[What is being asked]: Each line from the one that includes "RaiEdu Live (219, 2535)" to the last line of the data below should be set down exactly; no other lines are wanted.

Extracted data below:

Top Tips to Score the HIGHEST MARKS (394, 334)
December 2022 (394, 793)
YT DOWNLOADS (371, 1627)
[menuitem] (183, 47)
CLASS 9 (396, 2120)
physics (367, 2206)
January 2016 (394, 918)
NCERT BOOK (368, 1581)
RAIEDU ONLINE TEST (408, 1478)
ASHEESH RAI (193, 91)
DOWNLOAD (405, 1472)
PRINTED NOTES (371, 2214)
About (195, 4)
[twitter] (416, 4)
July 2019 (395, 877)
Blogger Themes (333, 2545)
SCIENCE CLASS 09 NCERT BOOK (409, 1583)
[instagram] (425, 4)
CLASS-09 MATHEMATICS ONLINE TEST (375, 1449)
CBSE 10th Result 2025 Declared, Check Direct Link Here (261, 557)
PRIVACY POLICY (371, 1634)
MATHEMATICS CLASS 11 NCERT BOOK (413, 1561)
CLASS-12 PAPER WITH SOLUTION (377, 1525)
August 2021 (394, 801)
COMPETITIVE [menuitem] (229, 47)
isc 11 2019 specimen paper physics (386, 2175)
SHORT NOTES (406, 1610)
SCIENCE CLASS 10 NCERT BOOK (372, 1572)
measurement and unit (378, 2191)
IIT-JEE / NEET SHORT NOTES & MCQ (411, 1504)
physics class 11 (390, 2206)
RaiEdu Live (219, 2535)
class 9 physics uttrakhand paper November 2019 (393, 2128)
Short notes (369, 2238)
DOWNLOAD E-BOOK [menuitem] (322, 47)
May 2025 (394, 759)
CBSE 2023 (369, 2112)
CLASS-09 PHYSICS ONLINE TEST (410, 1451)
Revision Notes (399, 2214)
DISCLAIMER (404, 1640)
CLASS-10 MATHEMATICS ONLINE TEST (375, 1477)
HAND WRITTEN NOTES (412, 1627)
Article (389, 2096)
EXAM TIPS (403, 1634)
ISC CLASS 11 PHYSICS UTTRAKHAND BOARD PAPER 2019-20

End of Extracted data.

[Exercise output]:
RaiEdu Live (219, 2535)
class 9 physics uttrakhand paper November 2019 (393, 2128)
Short notes (369, 2238)
DOWNLOAD E-BOOK [menuitem] (322, 47)
May 2025 (394, 759)
CBSE 2023 (369, 2112)
CLASS-09 PHYSICS ONLINE TEST (410, 1451)
Revision Notes (399, 2214)
DISCLAIMER (404, 1640)
CLASS-10 MATHEMATICS ONLINE TEST (375, 1477)
HAND WRITTEN NOTES (412, 1627)
Article (389, 2096)
EXAM TIPS (403, 1634)
ISC CLASS 11 PHYSICS UTTRAKHAND BOARD PAPER 2019-20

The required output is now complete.